En 2020, forts de cette dynamique, nombre de parents issus des deux camps entreprirent de partager avec leurs enfants la vérité de leur histoire familiale, contribuant ainsi à briser les chaînes de la honte, du silence et du ressentiment intergénérationnel. Ce travail de mémoire partagé s’avéra crucial pour empêcher la perpétuation des blessures invisibles.

De surcroît, il apparut que les enfants des bourreaux, victimes d’une honte induite et de stigmatisations sociales, se retrouvaient aussi meurtris que les enfants des rescapés, souvent exposés aux crises traumatiques de leurs parents, surtout lors des périodes commémoratives.

Les méthodes employées, notamment le travail en petits groupes avant les sessions plénières, inspirées du « Worldwork method » se révélèrent d’une efficacité remarquable pour permettre aux participants de verbaliser des expériences jusque-là enfouies, libérant ainsi les paroles et accélérant le processus de guérison.

Dans ces dialogues, la présence de figures héroïques connues sous l’appellation des Justes (Abarinzi b’Igihango), ayant risqué leur vie pour sauver des Tutsis, apporta également un souffle d’humanisme et d’espérance. L’une d’entre elles, une mère ayant sauvé six Tutsis au péril de sa vie, déclara avoir agi par pur humanisme soulignant ainsi la rareté tragique de cette vertu lors du génocide, et la nécessité vitale de l’enseigner aux jeunes générations.

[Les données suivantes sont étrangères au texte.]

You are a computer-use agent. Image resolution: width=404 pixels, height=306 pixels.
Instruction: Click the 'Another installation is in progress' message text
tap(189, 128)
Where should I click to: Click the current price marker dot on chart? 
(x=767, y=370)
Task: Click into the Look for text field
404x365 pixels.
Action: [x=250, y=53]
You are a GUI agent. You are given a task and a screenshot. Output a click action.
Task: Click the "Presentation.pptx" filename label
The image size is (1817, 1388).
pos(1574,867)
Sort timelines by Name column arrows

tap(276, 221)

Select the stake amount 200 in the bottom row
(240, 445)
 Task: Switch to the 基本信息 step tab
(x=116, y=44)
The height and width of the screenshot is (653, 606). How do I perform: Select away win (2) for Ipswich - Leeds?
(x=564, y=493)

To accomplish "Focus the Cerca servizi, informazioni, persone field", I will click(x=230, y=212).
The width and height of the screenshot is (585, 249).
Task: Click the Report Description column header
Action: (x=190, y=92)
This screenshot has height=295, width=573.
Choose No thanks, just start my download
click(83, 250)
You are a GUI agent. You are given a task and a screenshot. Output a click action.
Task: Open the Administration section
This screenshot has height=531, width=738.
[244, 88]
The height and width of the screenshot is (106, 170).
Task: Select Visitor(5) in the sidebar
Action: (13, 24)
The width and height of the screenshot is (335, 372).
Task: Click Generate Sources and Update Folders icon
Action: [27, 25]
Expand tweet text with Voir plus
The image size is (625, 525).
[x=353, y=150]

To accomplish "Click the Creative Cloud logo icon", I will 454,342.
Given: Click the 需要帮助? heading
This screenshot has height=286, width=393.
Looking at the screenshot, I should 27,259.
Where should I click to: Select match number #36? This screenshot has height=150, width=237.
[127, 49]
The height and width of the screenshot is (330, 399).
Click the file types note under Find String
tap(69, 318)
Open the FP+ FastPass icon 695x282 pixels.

Les témoignages unanimes saluèrent l’approche fondée sur l’écoute active, la patience et l’espace sécurisé offert aux participants pour exprimer leurs douleurs, restaurer leur dignité, et entrevoir la possibilité d’un avenir commun.

A travers cette expérience immersive, il m’apparut avec force que les séquelles du génocide, loin de se limiter aux rescapés, touchent également les bourreaux, leurs enfants et plus largement l’ensemble du corps social rwandais, entravant leur plein épanouissement tant individuel que collectif. Refouler ces traumatismes ne fait que les exacerber ; seule une parole libérée et écoutée peut amorcer la véritable guérison.

A titre d’exemple, une rescapée du district de Gasabo témoigna qu’après quinze ans d’évitement, elle avait pu réintégrer son ancienne communauté ecclésiale grâce aux dialogues de réconciliation, pardonnant au pasteur qui avait refusé de la protéger. De même, un jeune rescapé de Rwamagana retrouva la sécurité intérieure nécessaire pour regagner son village natal, longtemps déserté par crainte de représailles.

Ainsi, il ressort avec éclat que le travail patient de réunification des cœurs meurtris favorise non seulement la paix intérieure, mais aussi l’engagement actif des jeunes dans des chantiers de développement communautaire, tels que les initiatives d’Umuganda ou la construction d’infrastructures publiques, consolidant la résilience nationale.

En définitive, au regard du chemin parcouru, des obstacles surmontés, et de l’espoir reconquis, il m’apparaît avec évidence que le Président Paul Kagame, artisan majeur de la cessation du génocide et de la renaissance du vivre-ensemble au Rwanda, mérite, aux yeux de l’Histoire et de la conscience humaine, d’être honoré par le Prix Nobel de la Paix.